NASA scientists analysing amino acids in meteorites have discovered new clues to a long-standing mystery about how life works on a molecular level, writes Ted Nield.
Geoscientist Online 18 March 2009
Complex organic molecules can often come in mirror-image forms called isomers – exact left and right hand versions of precisely the same combination of atoms. One of the most intriguing facets of living processes is that they tend to use only the left-handed versions. Now, scientists working at NASA think they may have found out why God is apparently a leftie.
(Picture Credit: NASA/Mary Pat Hrybyk-Keith)
"We found more support for the idea that biological molecules, like amino acids, created in space and brought to Earth by meteorite impacts help explain why life is left-handed" says Dr Daniel Glavin of NASA's Goddard Space Flight Center. "By that I mean why all known life uses only left-handed versions of amino acids to build proteins." Glavin is lead author of a paper on this research appearing in the Proceedings of the National Academy of Sciences March 16.

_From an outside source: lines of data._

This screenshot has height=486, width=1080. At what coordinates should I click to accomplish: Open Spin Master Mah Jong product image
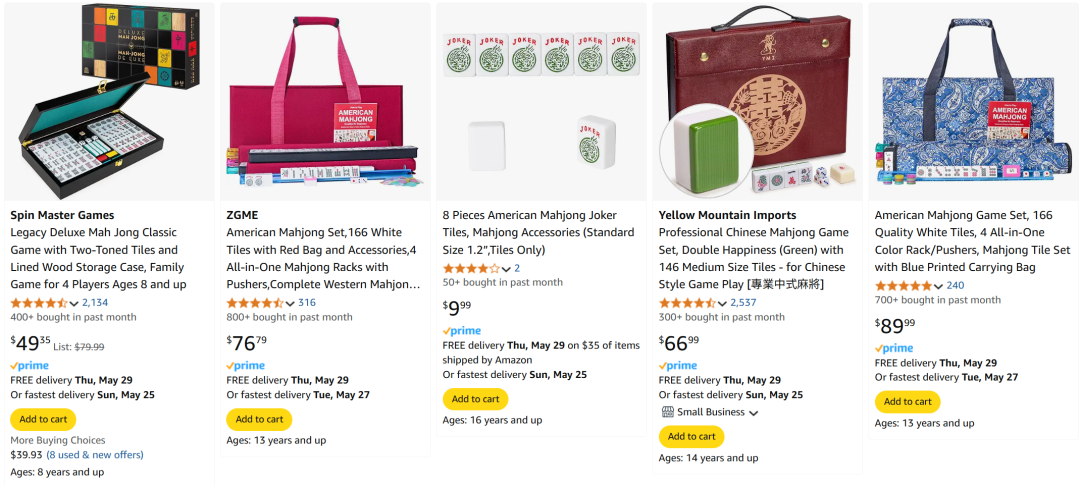(109, 101)
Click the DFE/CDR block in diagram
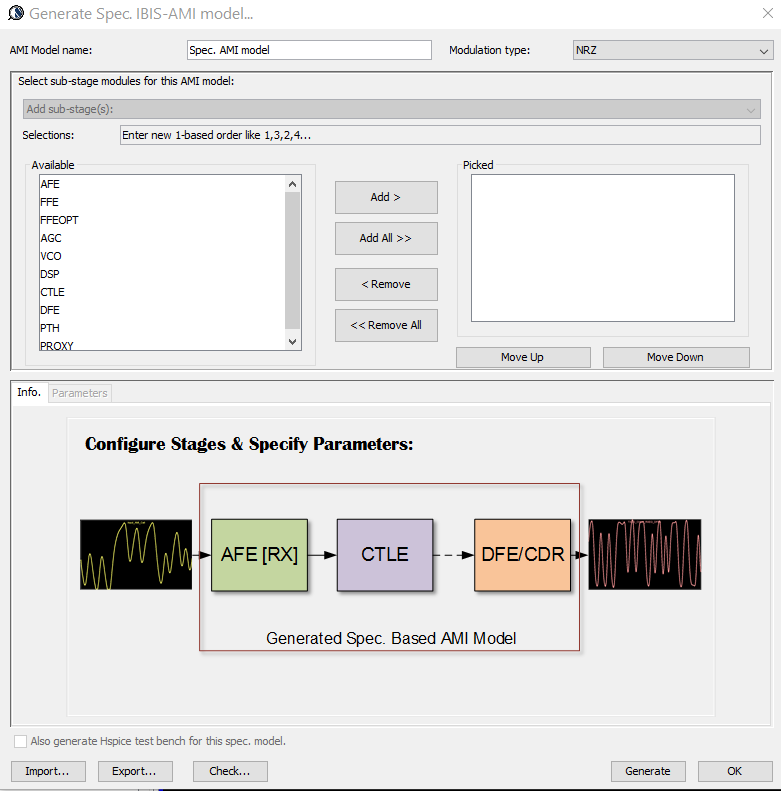 tap(522, 554)
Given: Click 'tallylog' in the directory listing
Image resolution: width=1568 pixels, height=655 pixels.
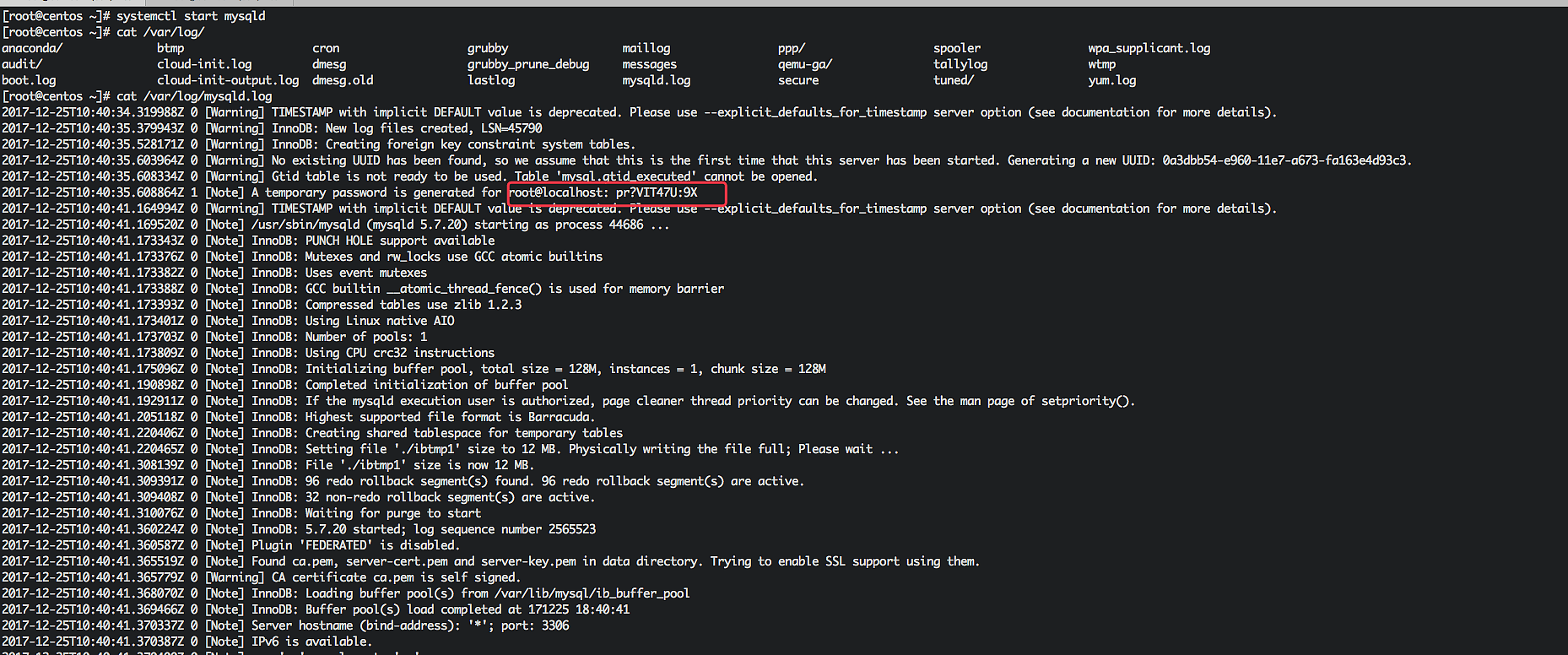Looking at the screenshot, I should 960,64.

Proteins are the workhorse molecules of life, used in everything from structures like hair to enzymes, the catalysts that speed up or regulate chemical reactions. Just as the 26 letters of the alphabet are arranged in limitless combinations to make words, life uses 20 different amino acids in a huge variety of arrangements to build millions of different proteins. Amino acid molecules can be built in two ways that are mirror images of each other, like your hands.
Although life based on right-handed amino acids would presumably work fine, "you can't mix them" says Dr Jason Dworkin of NASA Goddard, co-author of the study. "If you do, life turns to something resembling scrambled eggs - it's a mess. Since life doesn't work with a mixture of left-handed and right-handed amino acids, the mystery is: how did life “decide” - what made life choose left-handed amino acids over right-handed ones?"
Over the last four years, the team carefully has analysed samples of meteorites with an abundance of carbon, - the so-called carbonaceous chondrites.
The researchers looked for the amino acid isovaline, and discovered that three types of carbonaceous meteorites had more of the left-handed version than the right-handed variety – as much as 18% more in the much-studied Murchison meteorite. "Finding more left-handed isovaline in a variety of meteorites supports the theory that amino acids brought to the early Earth by asteroids and comets contributed to the origin of only left-handed based protein life on Earth” said Glavin.
All amino acids can switch from left-handed to right, or the reverse, by chemical reactions energized with radiation or temperature, according to the team. The scientists looked for isovaline because it has the ability to preserve its “handedness” for billions of years, and it is only rarely used by life; so its presence in meteorites is unlikely to result from contamination by terrestrial life.
"The meteorites we studied are from before Earth formed, over 4.5 billion years ago” Glavin told Geoscientist. "We believe the same process that created extra left-handed isovaline would have created more left-handed versions of the other amino acids found in these meteorites, but the bias toward left-handed versions has been mostly erased after all this time."
The team's discovery validates and extends the research first reported a decade ago by John Cronin and Sandra Pizzarello (Arizona State University), who were first to discover excess isovaline in the Murchison meteorite, believed to be a piece of an asteroid. "We used a different technique to find the excess, and discovered it for the first time in the Orgueil meteorite, which belongs to another meteorite group believed to be from an extinct comet” says Glavin.
The team also found a pattern to the excess. Different types of meteorites contain differing amounts of water, as determined by the clays and water-bearing minerals found in them. The team discovered meteorites with more water also had greater amounts of left-handed isovaline. "This gives us a hint that the creation of extra left-handed amino acids had something to do with alteration by water” said Dworkin. "Since there are many ways to make extra left-handed amino acids, this discovery considerably narrows down the search."
If the bias toward left-handedness originated in space, it makes the search for extraterrestrial life in our solar system more difficult, while also making its origin a bit more likely, according to the team. "If we find life anywhere else in our solar system, it will probably be microscopic, since microbes can survive in extreme environments” says Dworkin. "One of the biggest problems in determining if microscopic life is truly extra-terrestrial is making sure the sample wasn't contaminated by microbes from Earth. If we find the life is based on right-handed amino acids, then we know for sure it isn't from Earth. However, if the bias toward left-handed amino acids began in space, it likely extends across the solar system; so any life we may find on Mars, for example, will also be left-handed.”
“On the other hand, if there is a mechanism to choose handedness before life emerges, it is one less problem for prebiotic chemistry to solve before making life. If it was solved for Earth, it probably has been solved for the other places in our solar system where the recipe for life might exist, such as beneath the surface of Mars, or in potential oceans under the icy crust of Europa and Enceladus, or on Titan."